Ronald Araujo, difensore del Barcellona, ha rilasciato un’intervista a Mundo Deportivo raccontando il difficile momento personale:
“Rientro? La verità è che è stato fantastico. Mi sono sentito molto a mio agio. Penso di aver giocato una buona partita. Sono anche riuscito a contribuire con un gol, il che è stato molto utile. Anche fisicamente mi sono sentito forte. Alla fine ero ovviamente stanco perché era da molto tempo che non giocavo così tanti minuti, ma nel complesso sono molto, molto contento.
“Le cose sono cambiate parecchio perché ho imparato molto in questo periodo. Penso che sia stata la cosa giusta da fare dopo quella decisione che ho preso. Mi sento diverso e ne sono felice, perché sono più sereno, più felice. Posso godermi ciò che amo fare, ovvero giocare a calcio, e questo mi aiuta molto. Mi sembrava che il peggio fosse passato e ora vedo le cose in modo diverso. Il tempo che mi sono preso è stato necessario, perché alla fine sono riuscito a superare la cosa con l’aiuto di professionisti, della mia famiglia e spiritualmente, che era ciò di cui avevo bisogno. Quindi penso che mi abbia fatto molto bene e oggi mi sento una persona completamente diversa.

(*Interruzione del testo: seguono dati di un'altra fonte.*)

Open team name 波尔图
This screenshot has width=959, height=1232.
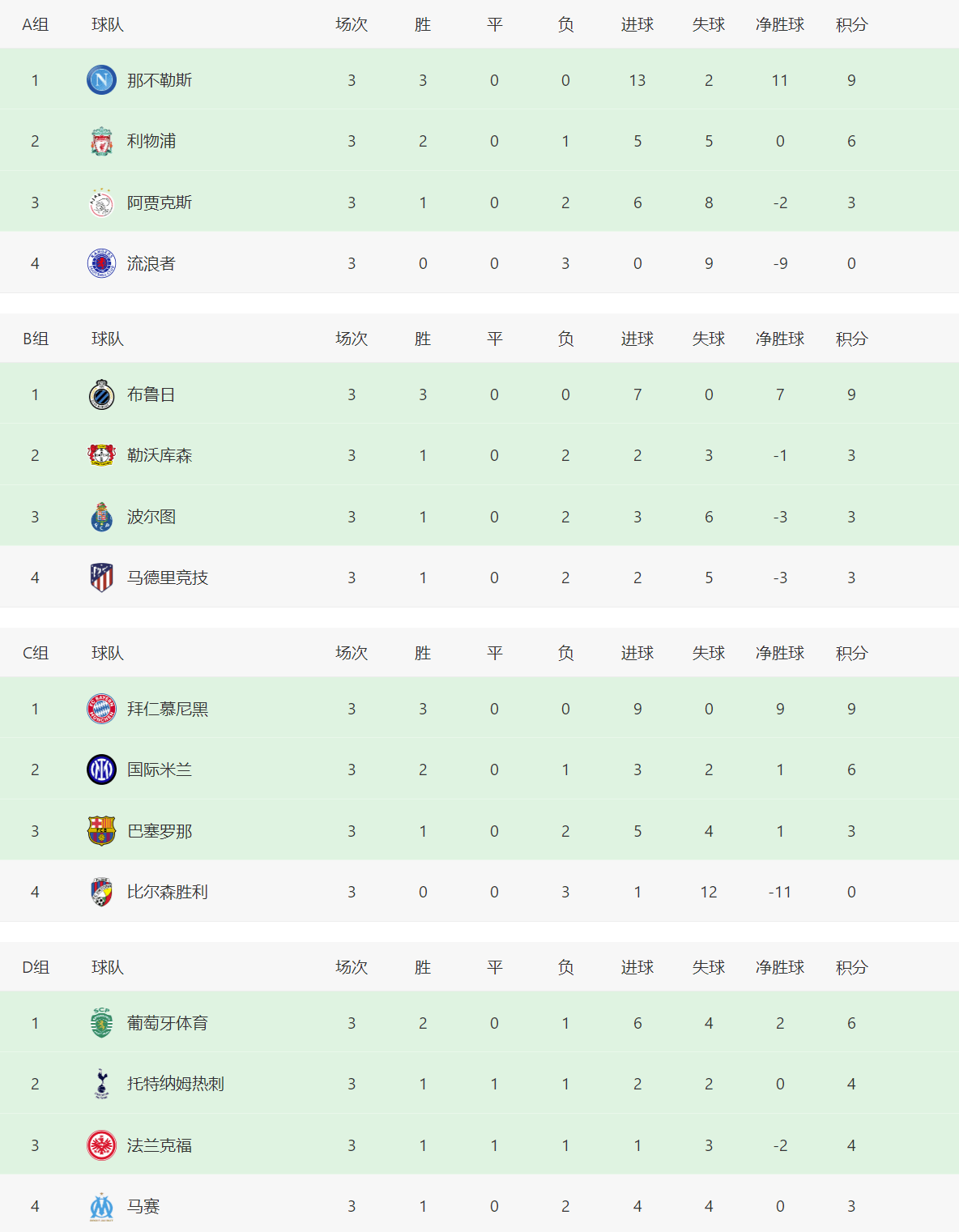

“Non stavo andando bene da molto tempo, forse da più di un anno e mezzo. Cerchi di essere forte, forse a causa delle tue radici, delle tue origini, inizi ad andare avanti, ma sentivo che non stavo bene. Non solo nello sport, ma anche nella mia vita familiare e personale. Non mi sentivo me stesso, ed è stato allora che ho capito e ho detto: c’è qualcosa che non va, devo parlare e chiedere aiuto. Sono il tipo di persona che tiene tutto per sé, ma bisogna anche capire che ci sono professionisti che possono aiutarti, darti gli strumenti per sapere come gestire determinate situazioni… Avevo bisogno di parlare e dire che qualcosa non andava in me per potermi riprendere”.
“Da un anno e mezzo soffrivo di ansia che si è trasformata in depressione, e giocavo in quello stato. Questo non aiuta, perché in campo non ti senti davvero te stesso. Sai il tuo valore e quello che puoi dare in campo, e quando non mi sentivo bene, sapevo che qualcosa non andava. Quel giorno ho capito che era così, che dovevo parlare con dei professionisti e con il club affinché mi aiutassero. Non è solo una questione di soldi, non è solo una questione di fama. Anche noi soffriamo per quello che succede in campo. Siamo fortunati a fare quello che facciamo, sì, ma dietro a tutto questo c’è una persona, ci sono dei sentimenti. Sono grato a tutti perché ho ricevuto tanto sostegno durante il periodo in cui ho deciso di smettere, e questo mi ha aiutato. Dobbiamo capire che oltre ad essere calciatori, siamo persone”.